Por isso, desde que o Séforas era um grupo de louvor, Jacque tem transformado sua fé em ação. Nos encontros, ao perceber que a maioria das travestis e transexuais que chegavam para ouvir a palavra de Deus estava com fome, ela começou a tirar dinheiro do próprio bolso para bancar os jantares que dava toda segunda antes da pandemia.

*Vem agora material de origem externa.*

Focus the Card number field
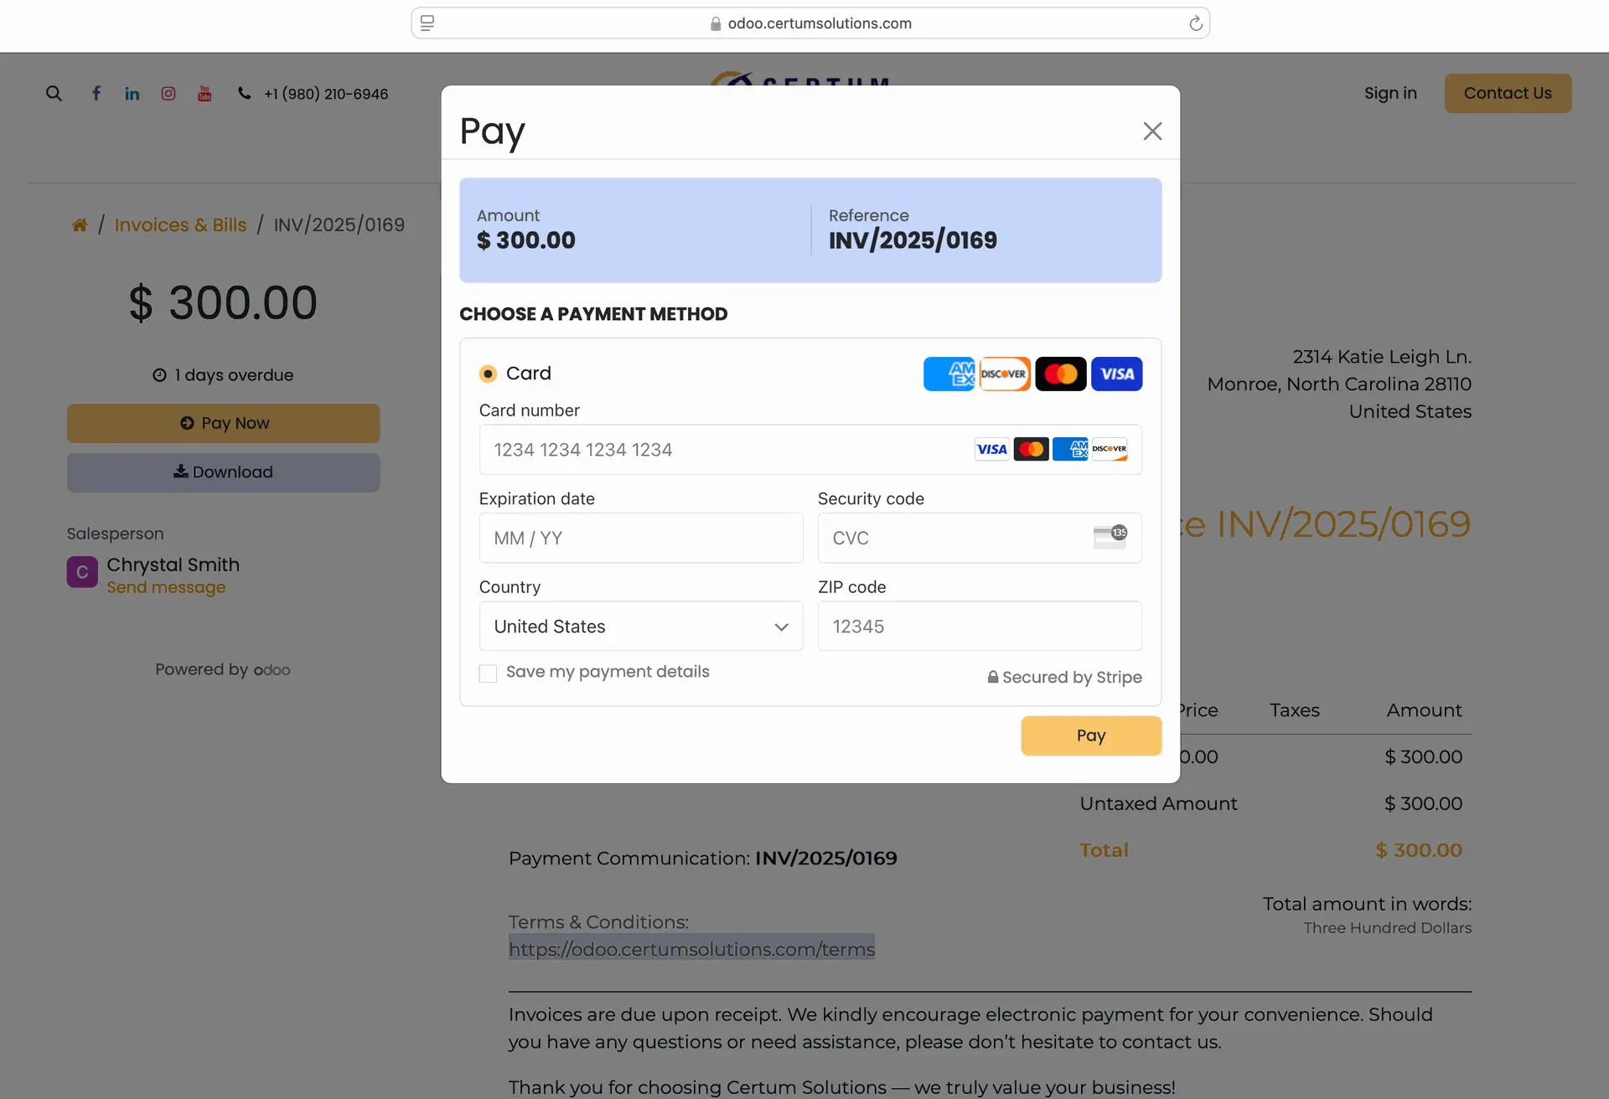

Desde março do ano passado, porém, ela se adaptou à realidade pandêmica e tem ido toda quarta-feira até a praça da Sé, no centro de São Paulo (SP), acompanhada de uma caixa de som e 500 marmitas. Começa passando alguma mensagem bíblica, depois dá o play em louvores e começa a entregar a comida. Toda a ação dura cerca de trinta minutos. Recentemente, a prefeitura de São Paulo começou a contribuir doando 100 quentinhas para ajudá-la na distribuição.

Mais um espaço de acolhimento

A indicação para pastora veio após 11 anos dedicados a ajudar e acolher a população LGBTQIA+, especialmente quem está em situação de rua. Toda segunda-feira, antes da pandemia, ela realizava os encontros do Séforas, grupo de louvor que criou dentro da ICM (Igreja da Comunidade Metropolitana).
A maioria das pessoas que frequentam a reunião são transexuais e travestis que encontraram ali um lugar seguro e confortável para poder exercer a fé que os acompanha desde criança. Muitas foram expulsas de igrejas tradicionais ou não se sentem mais confortáveis de frequentar os cultos por causa do preconceito.
A própria Jacque passou por isso. Primeiro após ser abandonada pelos pais justamente na Igreja do Evangelho Quadrangular, em Belém (PA), onde nasceu. E depois da transição de gênero, por sentir que não era mais bem-vinda nas igrejas que frequentava antes.
Para ela, então, a possibilidade de estar à frente da primeira igreja trans de São Paulo, que por enquanto ainda não tem sede e vai dividir espaço com a ICM, é mais uma porta que se abre para que a população LGBTQIA+ tenha um lugar seguro para exercer o direito a ter uma fé. Mas, apesar do nome, a igreja está aberta a todos.
“Para nós é muito importante ter essa igreja pensada para o público transsexual e travesti porque isso significa um novo espaço de acolhimento. Eu sou trans e quero que meu povo se sinta acolhido, respeitado e amado. É como o Gil falou lá no BBB, né? Deus não deixou de nos amar. Agora, ninguém precisa passar pelo que eu passei de ser expulsa de igrejas por ser uma pessoa diversa, por ser uma travesti e uma transexual. Mas qualquer um é bem-vindo, qualquer um pode frequentar”, diz.